Sudanese seek alternatives as civil war hits fuel supply
The Hindu
In war-torn Sudan, donkey carts replace motor traffic for urgent hospital trips amid fuel shortages and conflict.
In war-torn Sudan, where chaos and fuel shortages have ground normal motor traffic to a halt, people once more rely on donkey carts — even for urgent trips to the hospital.
In a small town south of the capital Khartoum, Hussein Ali has been busy carting patients to a clinic on a rickety wooden carriage that now serves as an ambulance.
“Just an hour ago, I brought a woman who went into labour in a village 15 kilometre away,” Mr.
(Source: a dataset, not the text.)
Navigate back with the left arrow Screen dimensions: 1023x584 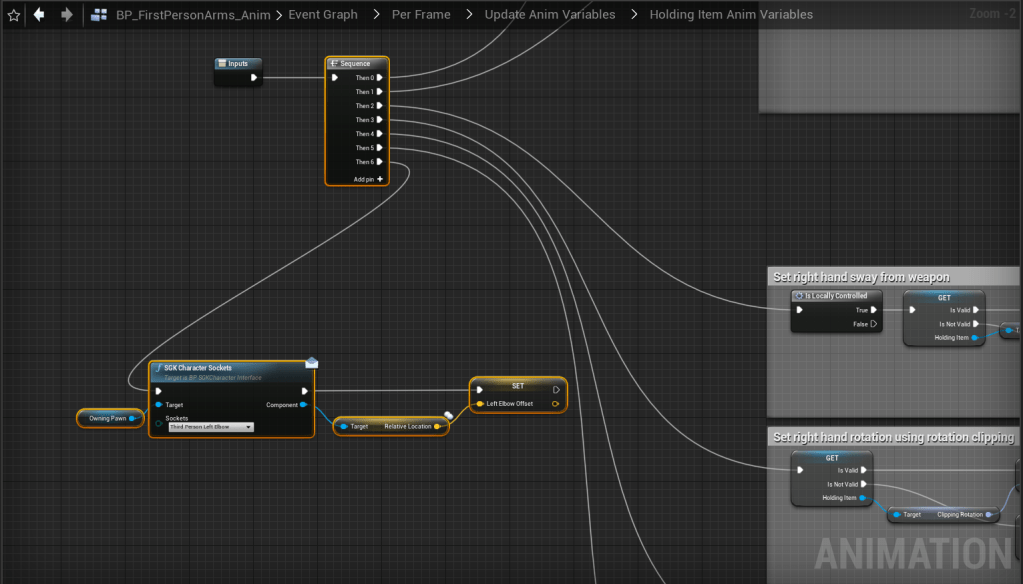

Ali said near a clinic in Tamboul, Al-Jazira State.
“The carriage is the only way to get patients from villages to the hospital,” he said of his vehicle, called a caro in Sudanese Arabic and now once more a common sight in many States.
Sudan has been rocket by a brutal civil war that has killed thousands — including up to 15,000 in a single Darfur town, according to UN experts — and displaced millions since last April.
The conflict has pitted the regular army of de facto leader Abdel Fattah al-Burhan against the paramilitary Rapid Support Forces (RSF) of his former deputy, Mohamed Hamdan Daglo.
Since the RSF overran Al-Jazira State, fuel suppliers from army-controlled areas “have not resupplied petrol stations in Al-Jazira”, said a petrol station worker who requested anonymity.